> **Your objective**
Take from the data every line in which the word "agent" is found.

Records from a data collection:
=-=-=
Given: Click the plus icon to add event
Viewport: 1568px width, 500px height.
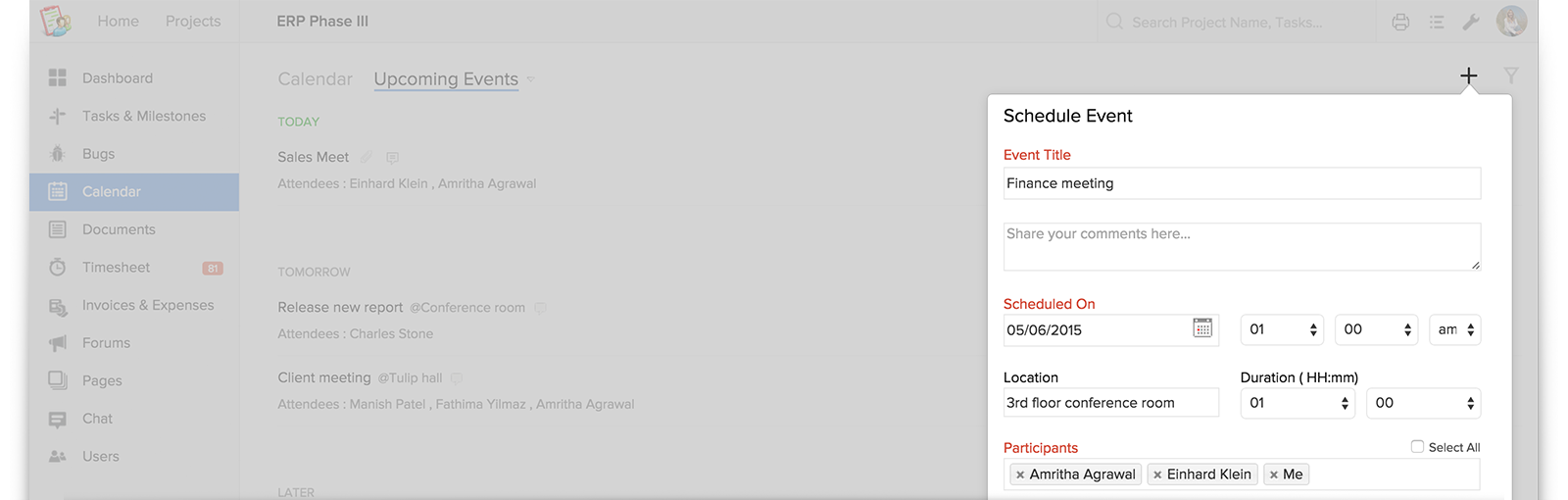Looking at the screenshot, I should point(1468,75).
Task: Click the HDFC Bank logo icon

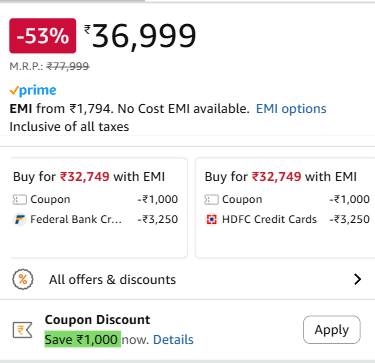Action: click(212, 219)
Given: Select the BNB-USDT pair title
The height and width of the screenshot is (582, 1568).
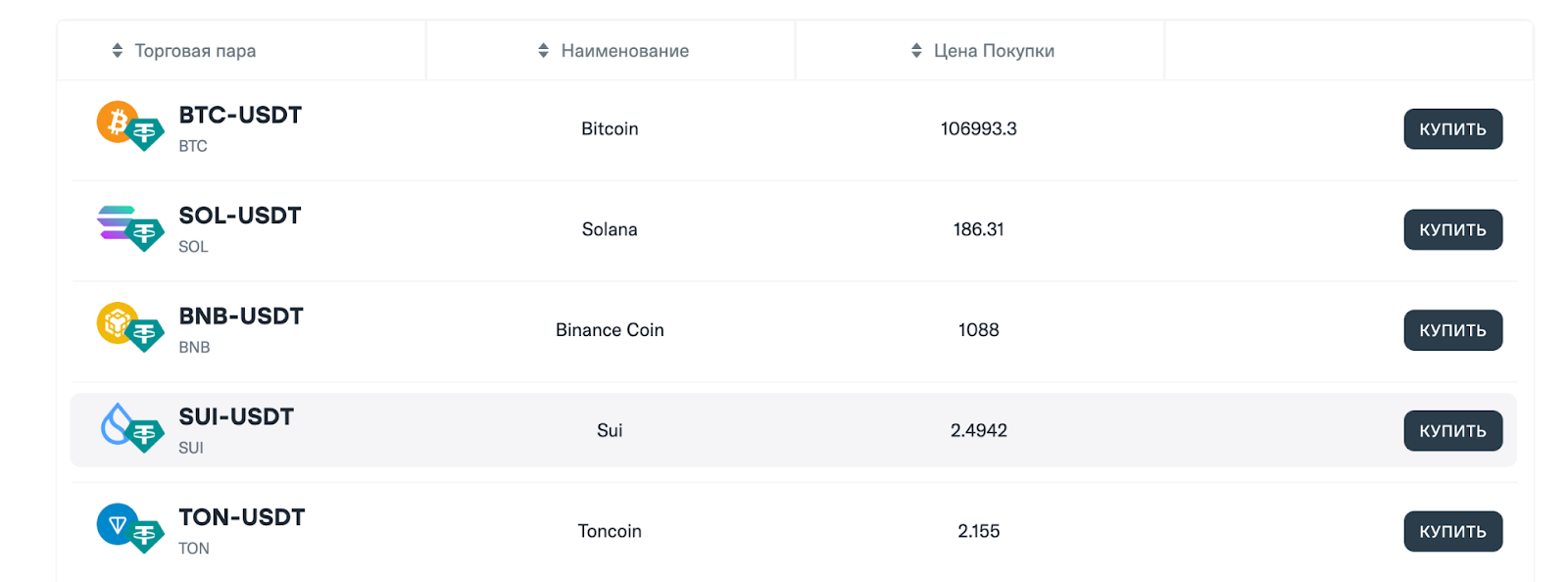Looking at the screenshot, I should coord(241,316).
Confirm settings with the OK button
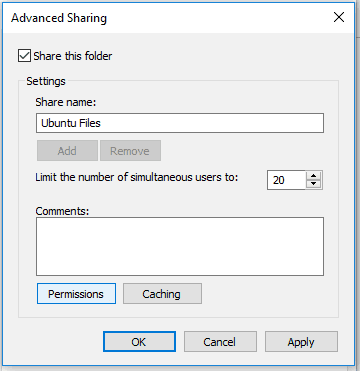Viewport: 360px width, 371px height. (x=139, y=341)
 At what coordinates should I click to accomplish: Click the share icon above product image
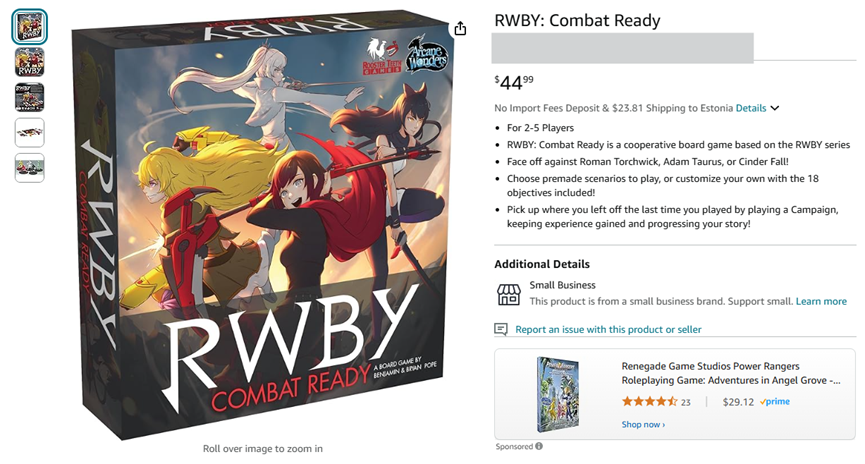[460, 28]
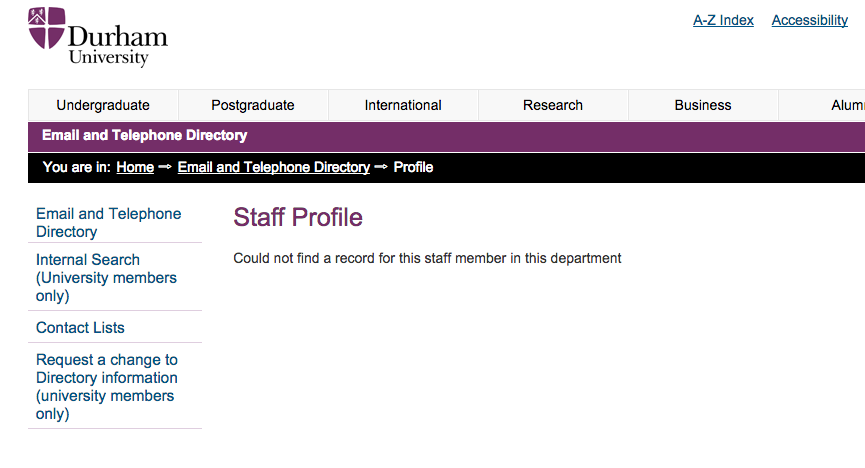Open the A-Z Index link

(x=723, y=20)
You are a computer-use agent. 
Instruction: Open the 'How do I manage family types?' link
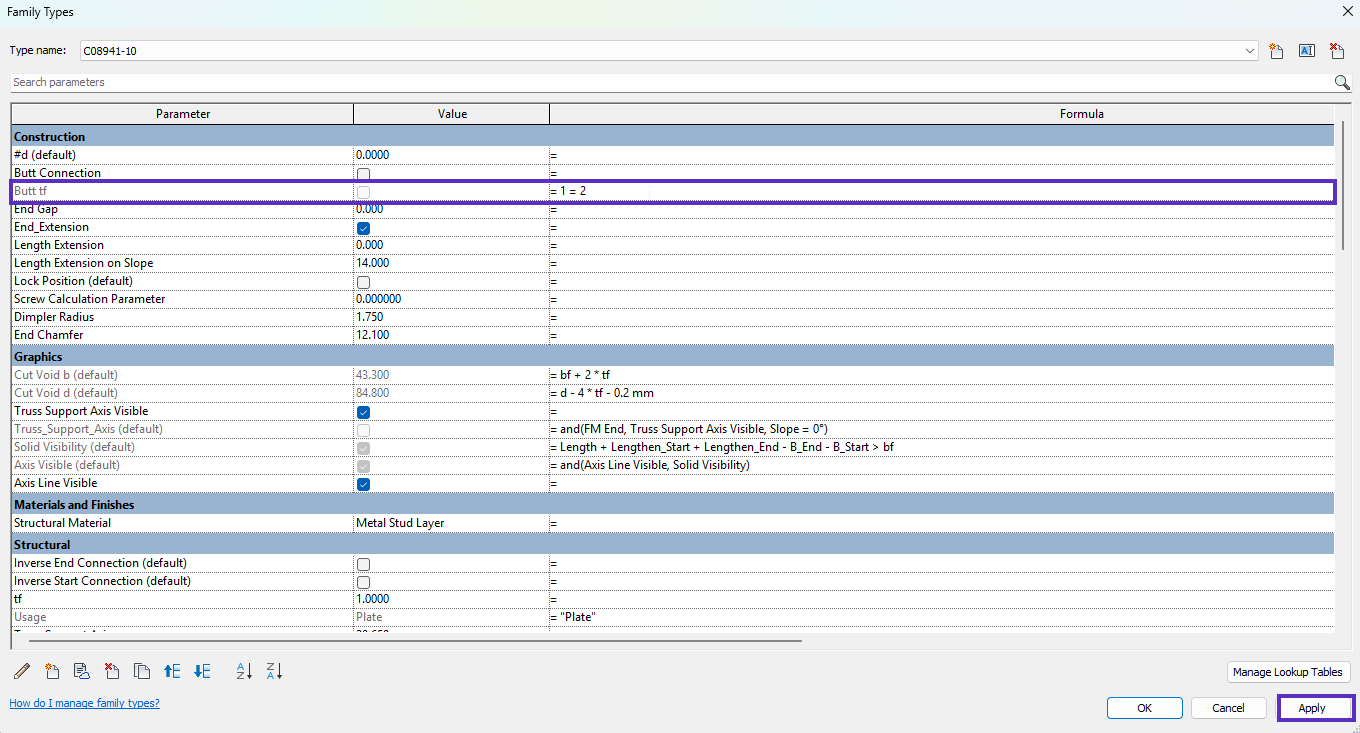point(84,703)
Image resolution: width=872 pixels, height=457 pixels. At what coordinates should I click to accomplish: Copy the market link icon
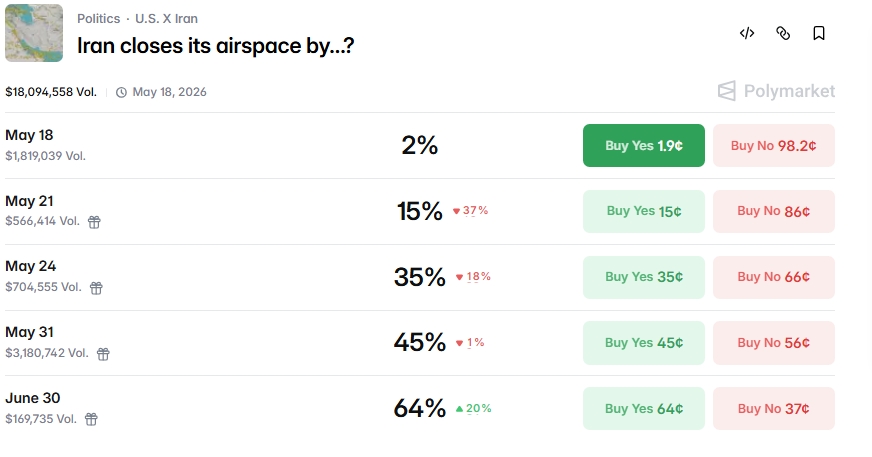[x=783, y=33]
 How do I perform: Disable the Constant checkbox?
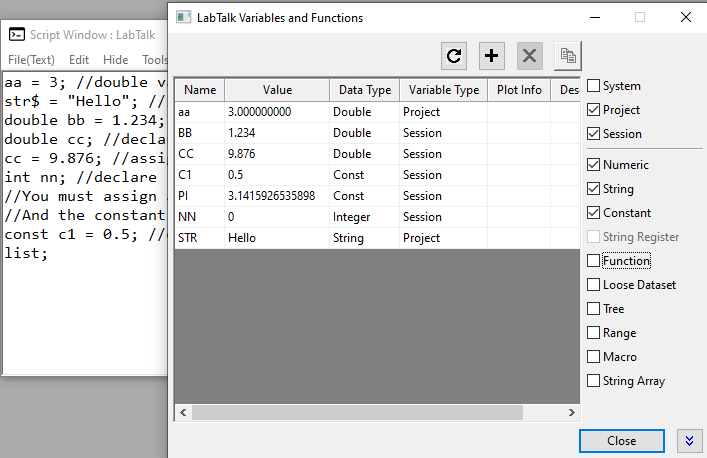point(594,213)
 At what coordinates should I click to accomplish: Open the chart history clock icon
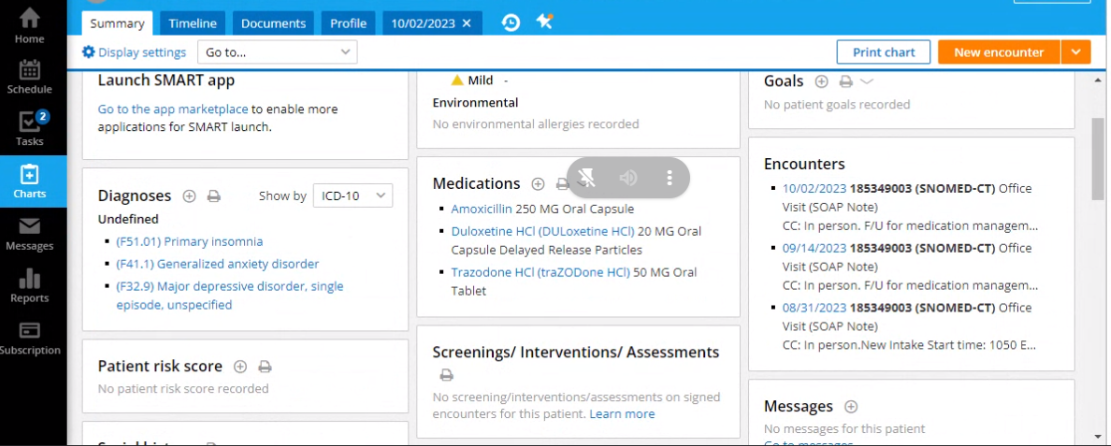click(x=511, y=22)
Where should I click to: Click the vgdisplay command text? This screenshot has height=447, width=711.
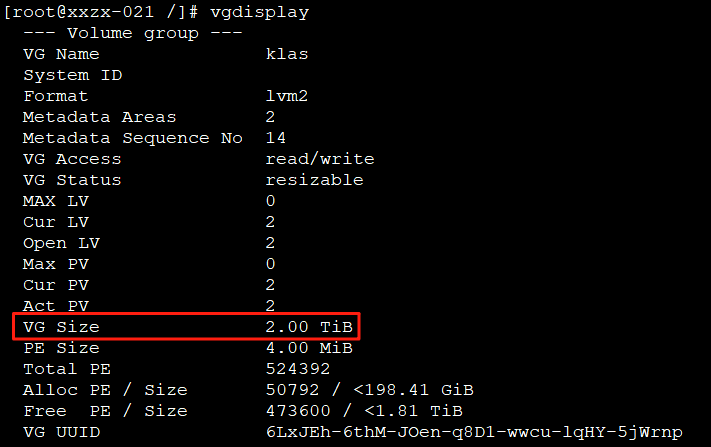pyautogui.click(x=260, y=12)
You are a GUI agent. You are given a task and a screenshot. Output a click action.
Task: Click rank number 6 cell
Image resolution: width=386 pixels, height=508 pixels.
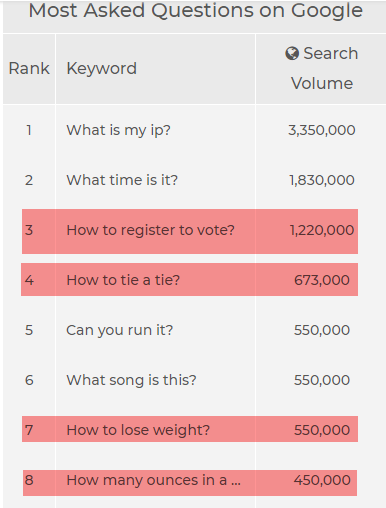pos(29,380)
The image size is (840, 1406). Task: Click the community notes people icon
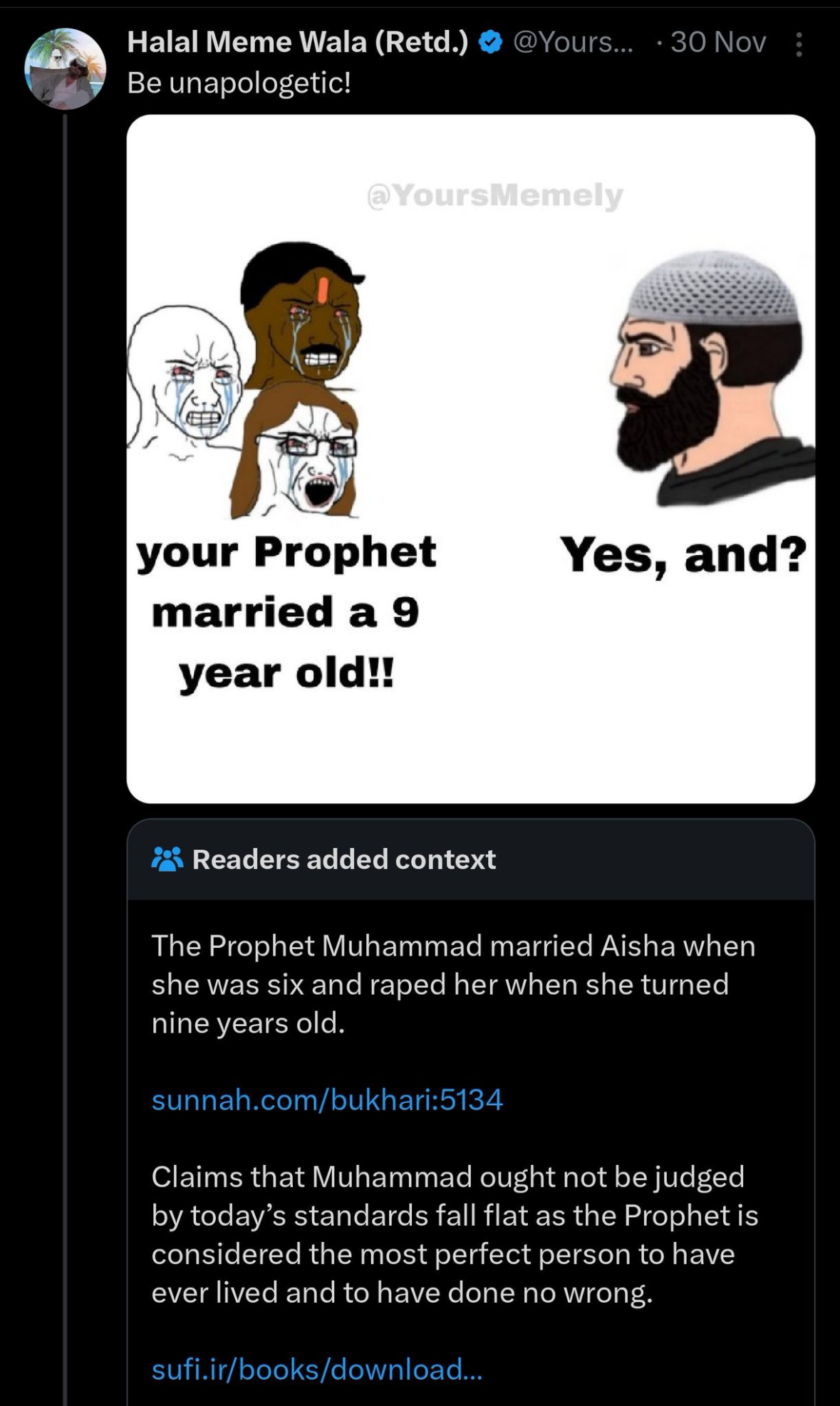point(167,859)
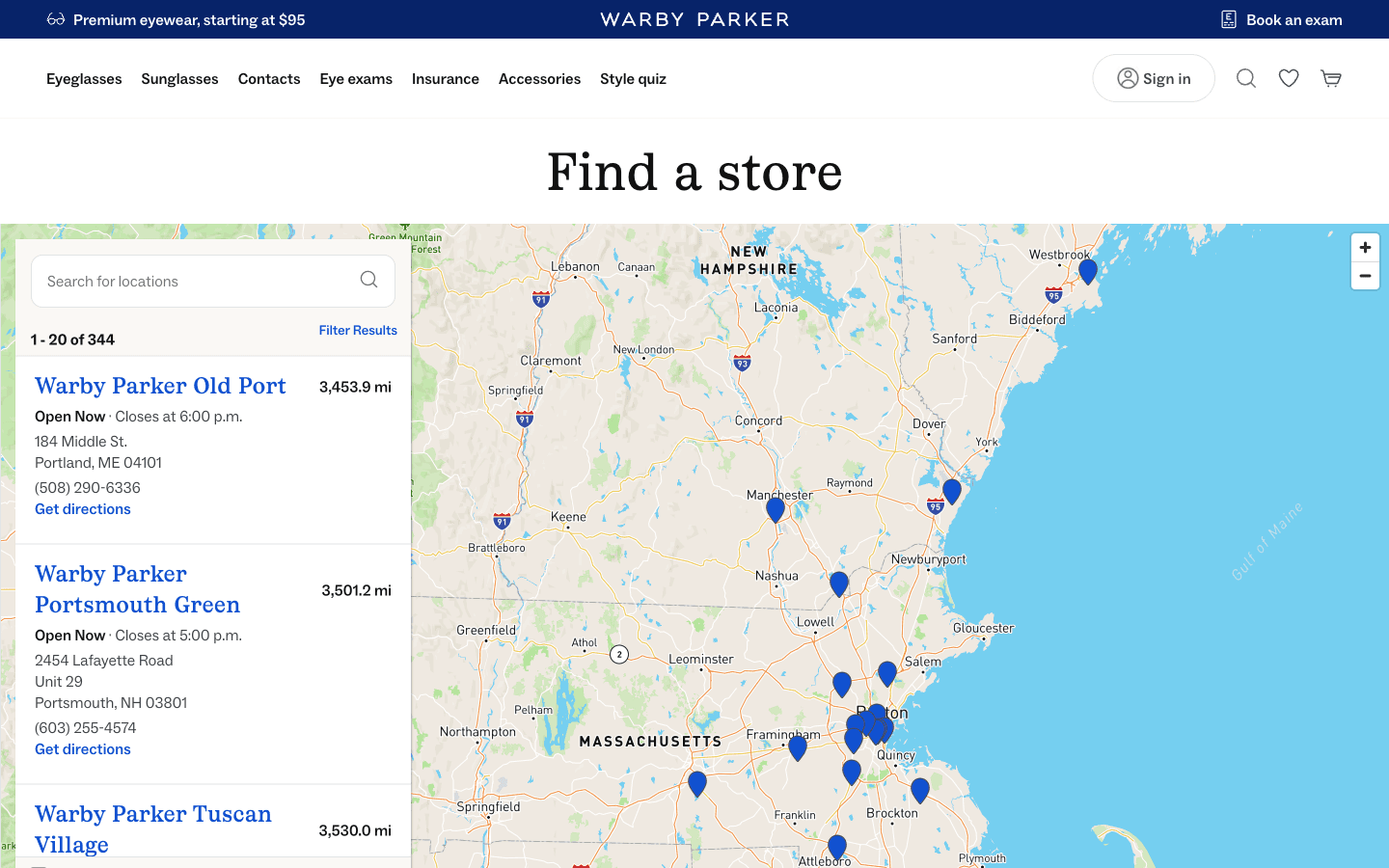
=-=-=
> **Expected output**
You are a computer-use agent. 
You are a GUI agent. You are given a task and a screenshot. Output a click action.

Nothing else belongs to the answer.